Google has lost an appeal against an antitrust ruling in the European Union and will now be required to pay a fine of €2.42 billion for abusing its market dominance.

Google loses anti-trust appeal in Europe, €2.42B fine upheld

The court also confirmed that Google is a utility and needs to behave as such. "A general search engine is infrastructure that is, in principle, open, the rationale and value of which lie [sic] in its capacity to be open to results from external (third-party) sources and to display those sources, which enrich and enhance the credibility of the search engine."

Three specific aspects of the case were called out;

  • The importance of the traffic generated by Google’s general search engine for comparison shopping services;
  • The behaviour of users, who typically concentrate on the first few results;
  • And the large proportion of ‘diverted’ traffic in the traffic of comparison shopping services and the fact that it cannot be effected.

According to a statement from the court, it found, "that Google had abused its dominant position on the market for online general search services in 13 countries in the European Economic Area, by favouring its own comparison shopping service, a specialised search service, over competing comparison shopping services."

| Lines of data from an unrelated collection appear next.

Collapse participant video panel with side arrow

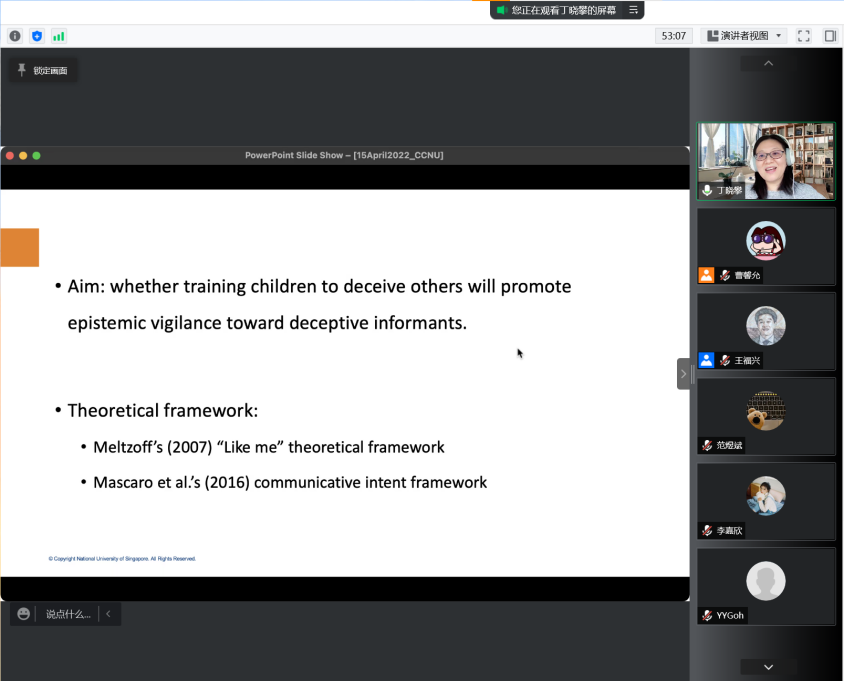[x=684, y=374]
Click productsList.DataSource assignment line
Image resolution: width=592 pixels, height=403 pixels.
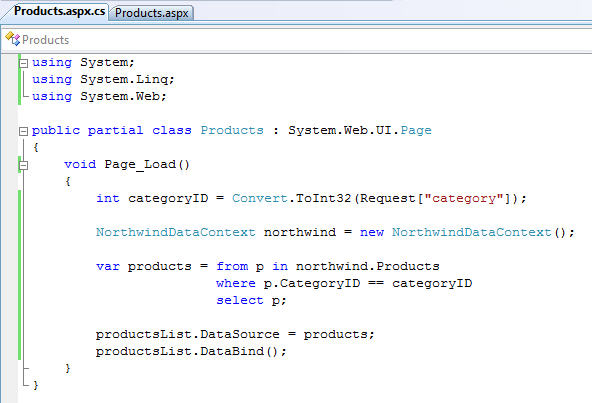234,334
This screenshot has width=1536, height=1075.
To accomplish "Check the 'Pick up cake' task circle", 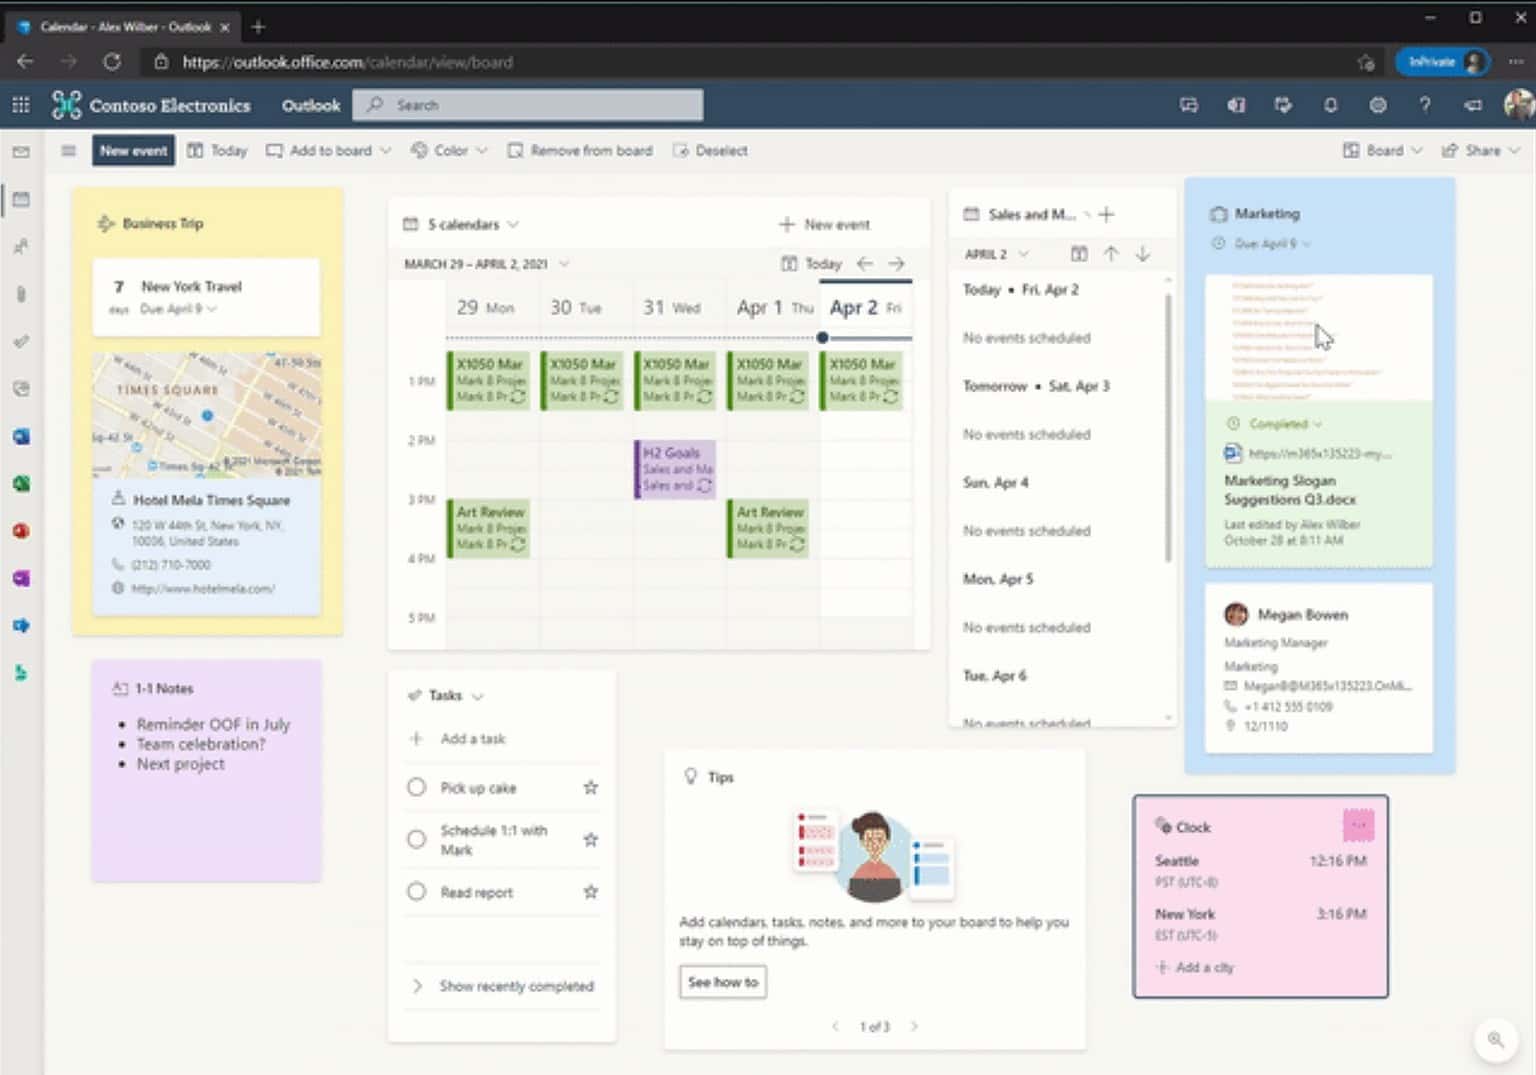I will 416,787.
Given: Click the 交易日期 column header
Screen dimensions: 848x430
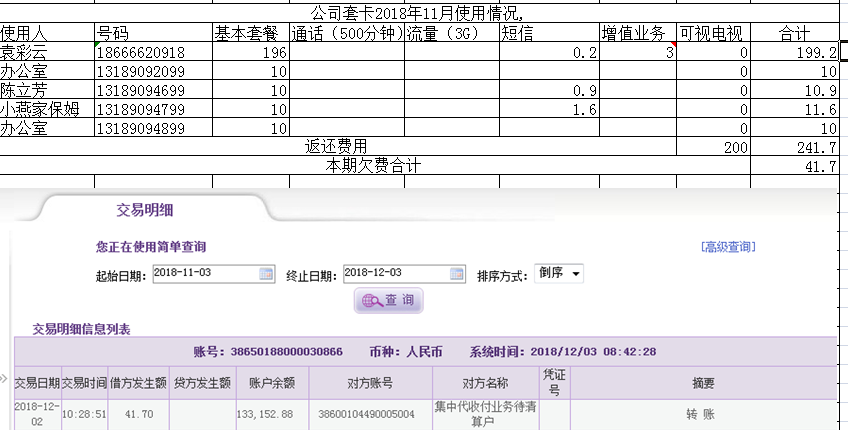Looking at the screenshot, I should click(x=37, y=382).
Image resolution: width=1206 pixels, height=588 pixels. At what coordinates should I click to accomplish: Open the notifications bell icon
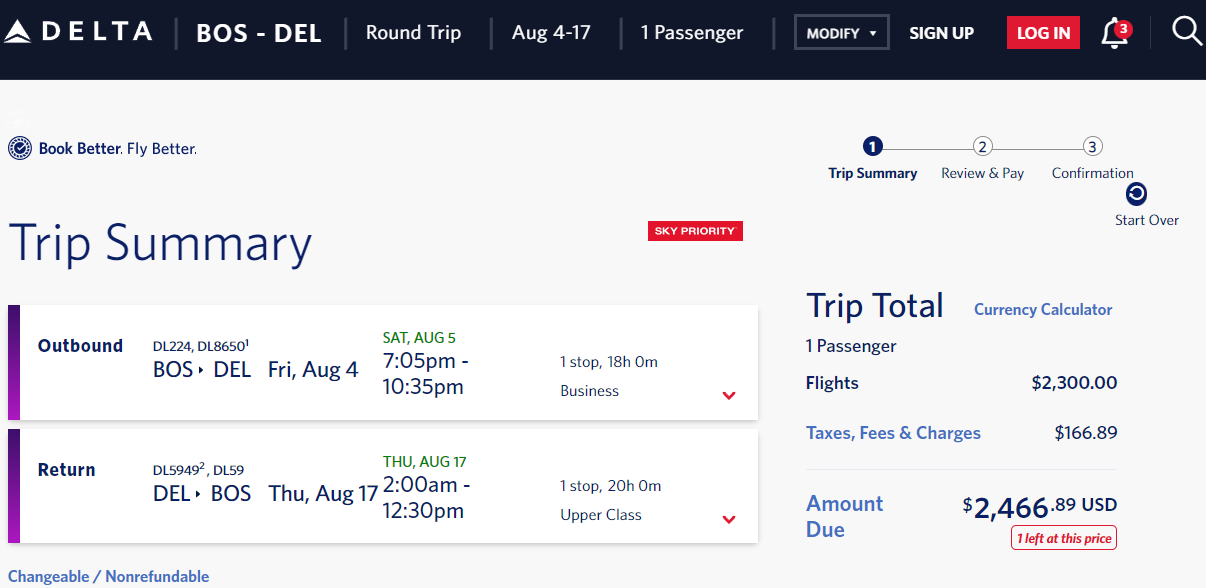click(x=1114, y=34)
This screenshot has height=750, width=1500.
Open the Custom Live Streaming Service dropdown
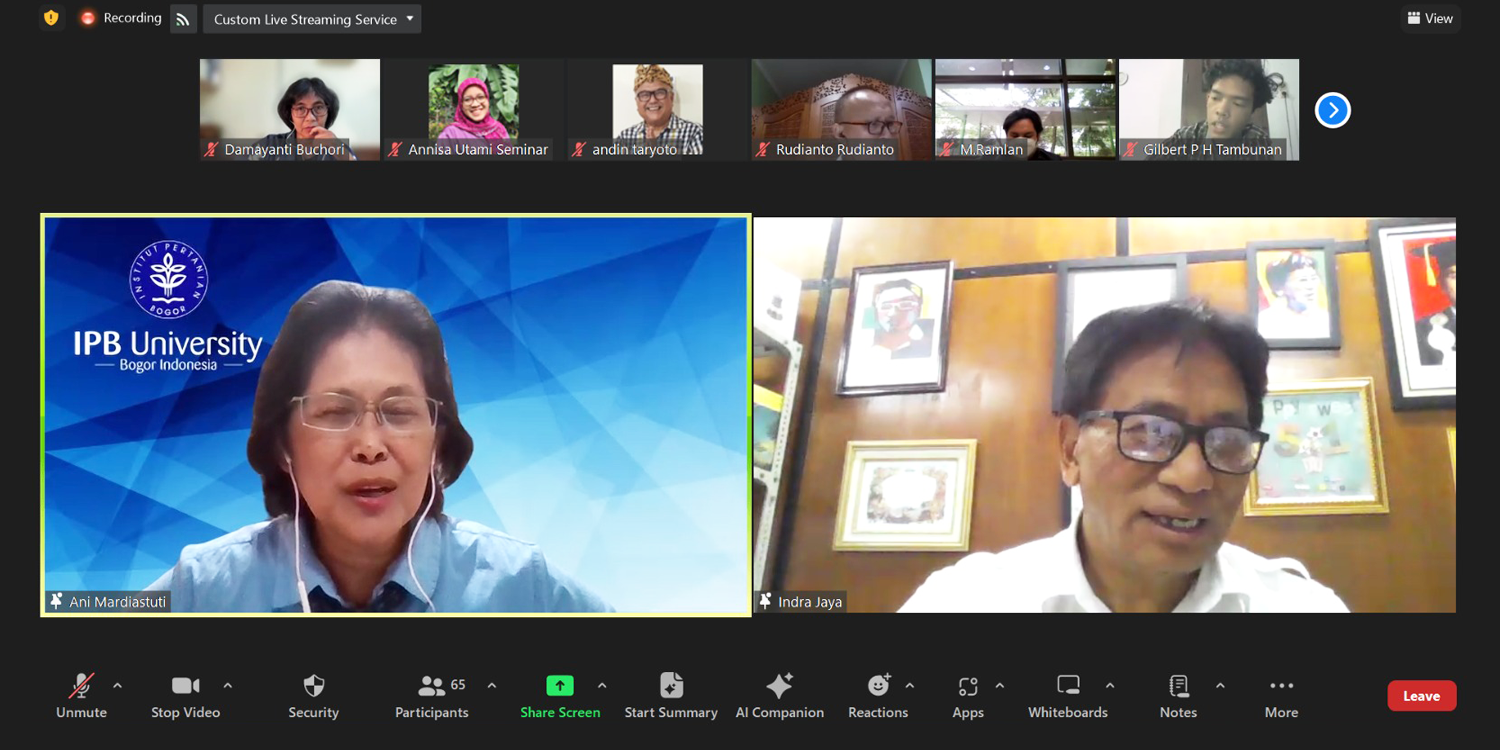312,19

Further more, the commissions said that the results of product searches made using Google’s general search engine were positioned and displayed "in a more eye-catching manner when the results came from Google’s own comparison shopping service than when they came from competing comparison shopping services."

"Moreover, the latter results, which appeared as simple generic results (displayed in the form of blue links), were accordingly, unlike results from Google’s comparison shopping service, prone to being demoted by adjustment algorithms in Google’s general results pages."